Familiarity with desktop computer hardware is a good start. Server hardware shares a lot of the same core components like memory, capacity and CPUs. But the similarities end there – server components are more specialized because they have a more intensive, dedicated function than a typical desktop does.
Servers are generally utilized to manage a network’s resources and provide services to the users in that network. The type of server hardware may depend on the dedicated service that server provides, as some hardware is better suited for certain purposes.
Tower servers, rack servers, blade servers and mainframes each provide different advantages – keep reading for the information to measure which one is best suited for your organization’s day-to-day operations.
Just as the title implies, rack servers are designed to be mounted in a modular rack design for efficient management and storage. Rack servers are very versatile in their ability to manage different tasks and workloads, and they can maximize utility in one dedicated location.
A major advantage to rack servers is the ease with which server components can be removed if necessary. Some businesses may desire a more modular design for ease of replacement – especially if that business is running a large operation with servers that may become defunct at different times.

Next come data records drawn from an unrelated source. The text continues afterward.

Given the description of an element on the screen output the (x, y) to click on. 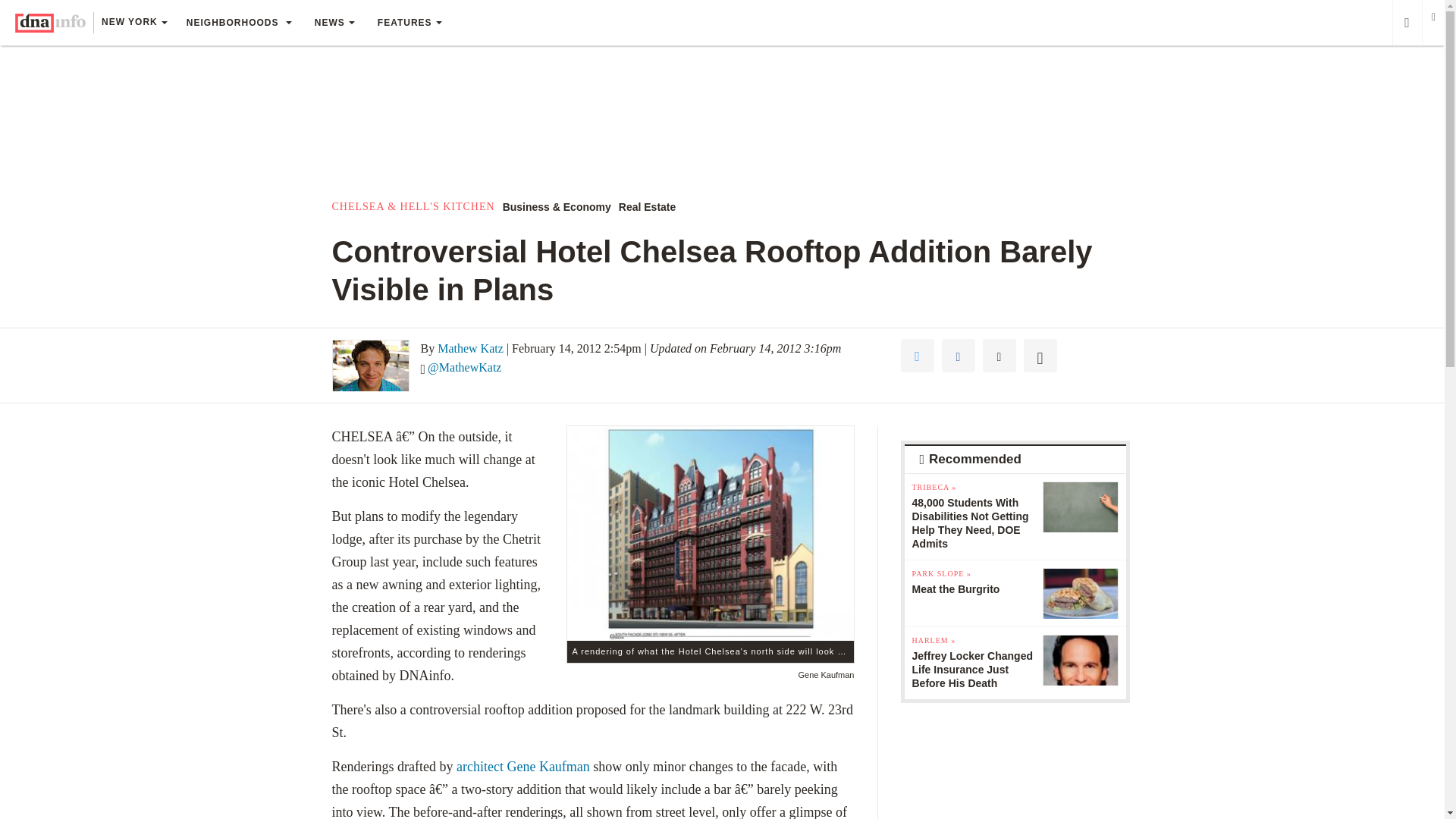
NEIGHBORHOODS (238, 22)
NEW YORK (133, 23)
New York - Home (49, 22)
NEWS (334, 22)
Given the description of an element on the screen output the (x, y) to click on. 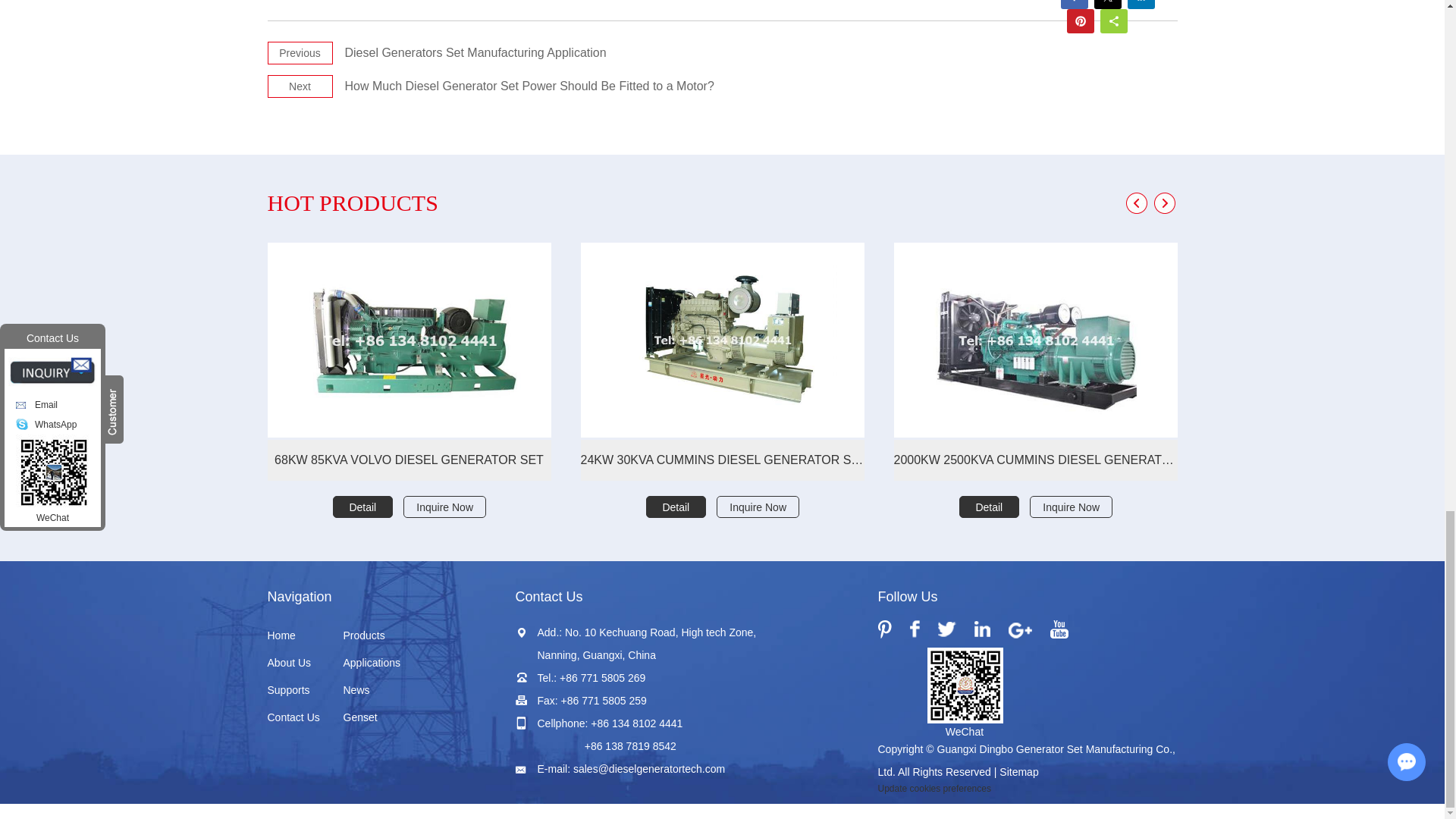
68KW 85KVA Volvo Diesel Generator Set (408, 339)
24KW 30KVA Cummins Diesel Generator Set (722, 339)
68KW 85KVA Volvo Diesel Generator Set (408, 459)
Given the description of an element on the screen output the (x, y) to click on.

Because rack server bays are generally stacked tightly, efficient cooling can be a challenge. A dedicated cooling system is necessary to ensure no functionality is lost from overheating. Rack servers require a fair amount of cabling, which can be an added challenge – especially in smaller spaces.
Blade servers are chassis-based servers similar to rack servers, but the more stripped-down design allows for even more space efficiency than rack servers, among other key advantages.

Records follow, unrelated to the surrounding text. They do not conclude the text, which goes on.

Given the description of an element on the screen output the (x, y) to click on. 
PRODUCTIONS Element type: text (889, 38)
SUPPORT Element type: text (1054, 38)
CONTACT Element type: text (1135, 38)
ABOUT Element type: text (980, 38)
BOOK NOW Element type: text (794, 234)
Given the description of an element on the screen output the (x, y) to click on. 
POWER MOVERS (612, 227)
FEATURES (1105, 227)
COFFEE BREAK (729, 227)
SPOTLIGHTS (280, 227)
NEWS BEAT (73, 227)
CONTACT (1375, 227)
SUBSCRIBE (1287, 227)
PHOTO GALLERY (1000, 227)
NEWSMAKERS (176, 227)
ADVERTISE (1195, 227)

These server systems are comprised of individual server “blades”, thin dedicated server boards that each have individual processing power, memory capacity and a simple modular design that allows for easy configurability.
Blade servers offer more processing power and ease of cable management than rack servers, but these advantages come with a larger price tag. If money isn’t a concern so much as efficiency and performance is, then blade servers are a very good option.

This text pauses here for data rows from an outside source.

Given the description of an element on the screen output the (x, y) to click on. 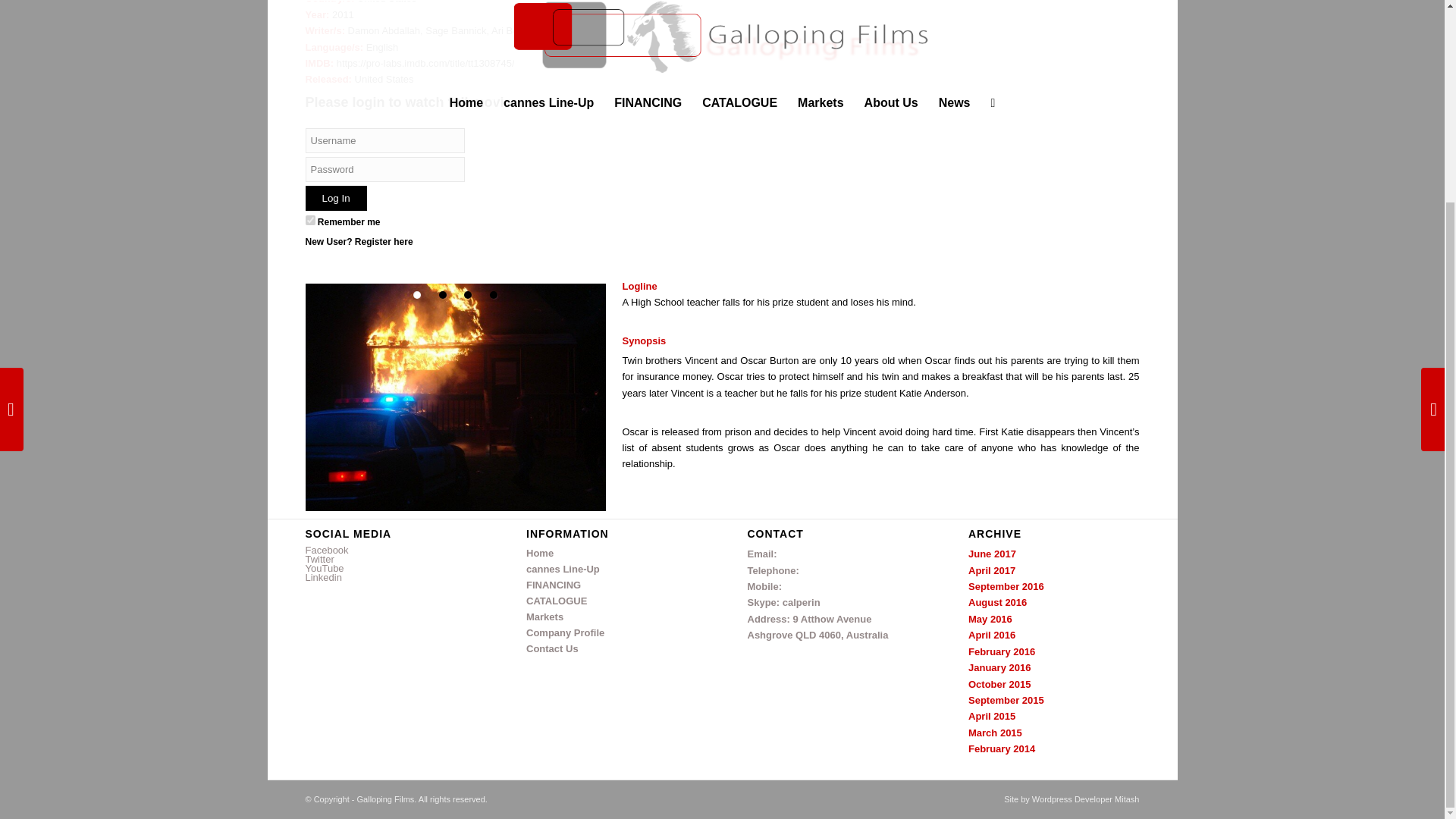
Log In (335, 197)
forever (309, 220)
Home (611, 553)
CATALOGUE (611, 601)
Contact Us (611, 649)
cannes Line-Up (611, 569)
Log In (335, 197)
Company Profile (611, 633)
FINANCING (611, 585)
Markets (611, 617)
here (402, 241)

Tower servers are singular computers with the dedicated purpose of a server – they are housed in a standalone upright cabinet, or “tower”, much like the tower of a personal desktop computer.
Towers provide their own unique advantages. Because of the low interior component density, they are easier to cool than rack or blade servers. The encased design allows room for more hardware or drive installation if necessary.
While blade servers and rack servers feature neat, modular rack designs, tower servers are much less space efficient. A set of tower servers will be much heavier and space-consuming than their thinner counterparts. Cable management can be complicated and bulky, and the air cooling from tower fans can be noisy.
A mainframe is a large-scale computer with a sophisticated design and high workload capacity. Mainframes are large machines – about the size of a refrigerator or a stacked washer and dryer. They feature many swappable components, and are highly configurable.
Mainframes are technically separated categorically from normal data center servers, as they generally run on their own unique operating systems and have a far larger performance capacity.
Generally, mainframes are utilized by industries with high data volume and a necessity for reliable and secure computing. Mainframe servers are far more expensive than any other servers, but they are unrivaled in their resiliency and sheer computing power.
Because of their size and complexity, mainframe servers will require consistent upkeep from a dedicated server technician. Such maintenance costs may deter an organization, so it is important to assess the scale of your operations to determine if a mainframe server will be beneficial.
Maintenance & Management Are Key
Server hardware maintenance is a key factor to ensuring an efficient and consistent server system. As was mentioned in this article, some server designs are more modular than others, and are easier to maintenance.
Improperly managed server systems can open up an organization to a host of concerns, ranging from inconvenience and work time delays to outright data security breaches. Server lifespans can also be cut short or left vulnerable by improper cable management or insufficient cooling systems.
An organization should have a plan in place for handling these outdated or damaged assets. If a server cannot be salvaged, e-waste recycling can address data liability concerns and free open space for new assets.
With the proper choice of server and diligent, consistent server management, an organization increases its data efficiency, security and reliability.